A few days ago my husband and I were doing some everyday task, and chatting. I was “complaining” at him about people expressing interest in being my friend. I told him that I don’t want too many friends and that I need to slow down my friend-making for a bit. He thought it was funny.
I am actually serious, though. My husband and I share a bunch of friends, which we have over whenever we get a chance on the weekends. I work 7-4:30 most weekdays, and am lucky to be able to cram a workout, decompression time, a shower, and food in after work each day. I don’t have much time to hang out or talk to people on work nights… and then during the weekend, we usually go to one of our family’s houses to see them… and then try to have time to see our friend, or maybe I’ll see one if my friends.
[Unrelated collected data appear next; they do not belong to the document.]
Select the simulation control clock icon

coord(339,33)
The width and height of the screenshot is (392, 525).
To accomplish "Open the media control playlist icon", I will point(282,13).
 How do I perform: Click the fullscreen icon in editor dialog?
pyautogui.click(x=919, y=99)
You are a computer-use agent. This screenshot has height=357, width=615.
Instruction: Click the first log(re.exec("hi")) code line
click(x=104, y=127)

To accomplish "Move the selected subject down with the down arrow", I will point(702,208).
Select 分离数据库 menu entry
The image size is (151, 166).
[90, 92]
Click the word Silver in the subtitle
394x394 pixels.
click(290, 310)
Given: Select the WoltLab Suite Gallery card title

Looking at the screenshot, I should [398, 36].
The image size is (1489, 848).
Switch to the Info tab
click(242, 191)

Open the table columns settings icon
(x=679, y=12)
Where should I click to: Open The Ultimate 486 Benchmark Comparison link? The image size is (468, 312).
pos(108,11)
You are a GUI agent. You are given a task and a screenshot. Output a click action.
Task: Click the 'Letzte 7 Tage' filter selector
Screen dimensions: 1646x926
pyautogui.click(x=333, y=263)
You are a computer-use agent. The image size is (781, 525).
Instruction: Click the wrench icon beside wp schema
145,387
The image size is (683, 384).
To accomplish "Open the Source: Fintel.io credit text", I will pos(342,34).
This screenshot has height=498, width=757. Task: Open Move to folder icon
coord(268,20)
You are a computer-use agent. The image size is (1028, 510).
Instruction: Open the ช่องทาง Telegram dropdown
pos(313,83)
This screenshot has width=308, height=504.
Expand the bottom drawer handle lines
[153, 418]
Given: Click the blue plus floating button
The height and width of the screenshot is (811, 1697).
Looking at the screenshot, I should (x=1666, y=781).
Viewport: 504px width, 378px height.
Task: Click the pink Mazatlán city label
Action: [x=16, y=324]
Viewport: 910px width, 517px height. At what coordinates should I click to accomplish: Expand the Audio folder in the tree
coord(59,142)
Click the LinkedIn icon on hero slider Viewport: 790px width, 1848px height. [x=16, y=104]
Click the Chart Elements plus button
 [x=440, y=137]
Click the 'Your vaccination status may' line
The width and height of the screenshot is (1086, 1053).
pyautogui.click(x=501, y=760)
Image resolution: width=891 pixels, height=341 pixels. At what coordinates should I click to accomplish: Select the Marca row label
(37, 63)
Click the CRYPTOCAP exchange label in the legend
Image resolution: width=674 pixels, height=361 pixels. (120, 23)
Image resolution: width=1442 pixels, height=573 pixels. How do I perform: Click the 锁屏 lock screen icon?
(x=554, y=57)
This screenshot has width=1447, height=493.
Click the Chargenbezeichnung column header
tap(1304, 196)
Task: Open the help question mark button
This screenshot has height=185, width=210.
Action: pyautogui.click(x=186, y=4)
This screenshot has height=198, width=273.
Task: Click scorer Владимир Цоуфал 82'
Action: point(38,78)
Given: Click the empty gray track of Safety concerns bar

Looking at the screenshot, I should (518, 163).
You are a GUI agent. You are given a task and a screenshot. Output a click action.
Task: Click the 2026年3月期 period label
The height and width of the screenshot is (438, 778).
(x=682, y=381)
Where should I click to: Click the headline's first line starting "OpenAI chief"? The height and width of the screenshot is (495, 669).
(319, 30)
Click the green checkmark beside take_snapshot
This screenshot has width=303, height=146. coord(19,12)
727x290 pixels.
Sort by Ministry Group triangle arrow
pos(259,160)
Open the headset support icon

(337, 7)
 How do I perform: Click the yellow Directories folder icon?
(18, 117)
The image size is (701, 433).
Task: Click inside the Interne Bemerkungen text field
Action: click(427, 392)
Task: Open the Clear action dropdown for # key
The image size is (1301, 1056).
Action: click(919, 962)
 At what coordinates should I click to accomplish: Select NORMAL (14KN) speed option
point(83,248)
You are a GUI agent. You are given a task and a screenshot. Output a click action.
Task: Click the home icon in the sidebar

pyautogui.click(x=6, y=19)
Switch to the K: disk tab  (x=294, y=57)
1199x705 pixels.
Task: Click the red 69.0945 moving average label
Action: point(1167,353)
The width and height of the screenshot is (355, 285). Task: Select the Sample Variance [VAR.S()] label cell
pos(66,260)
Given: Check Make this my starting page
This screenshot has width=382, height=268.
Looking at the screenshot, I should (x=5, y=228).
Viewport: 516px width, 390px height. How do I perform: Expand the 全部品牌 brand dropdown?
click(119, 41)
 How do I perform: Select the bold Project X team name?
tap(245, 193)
And then, I generally try to get at least one day a week to “hermit” (yes, as a verb). This is necessary time for me to basically chill out and rest without having to worry about anything at all involving people. If I don’t get this time to myself, I tend to get cranky or have a stressful workweek the following week.
I try to be the best friend that I can possibly be, so I don’t like to spread myself too thin. I want to be available for each of my friends to call if they need me. This is a lot easier to do when you only have 4 close friends versus 14, because life happens. People are constantly going through ups and downs, and need varying amounts of support during the time of their lives. I want to be there for each of my friends equally when they need somebody.
Plus, I tend to be picky about who I make friends with anyway. There are very few people (even within my friend group) who I feel comfortable baring my soul to… I don’t necessarily need to feel like I can bare my soul to them, but I do want to be friends with people who care about me and my well-being at least to a certain extent. If it looks like it’s going to be a one sided friendship, I tend to avoid that friendship in the first place.
Anyway, I like to think that I limit my friends for non-selfish reasons. I don’t want my friends to feel like I’m ever avoiding them, but I do need a substantial amount of time to myself. By limiting the number of friendships I have, I have the ability to fully focus on them when they may need me the most.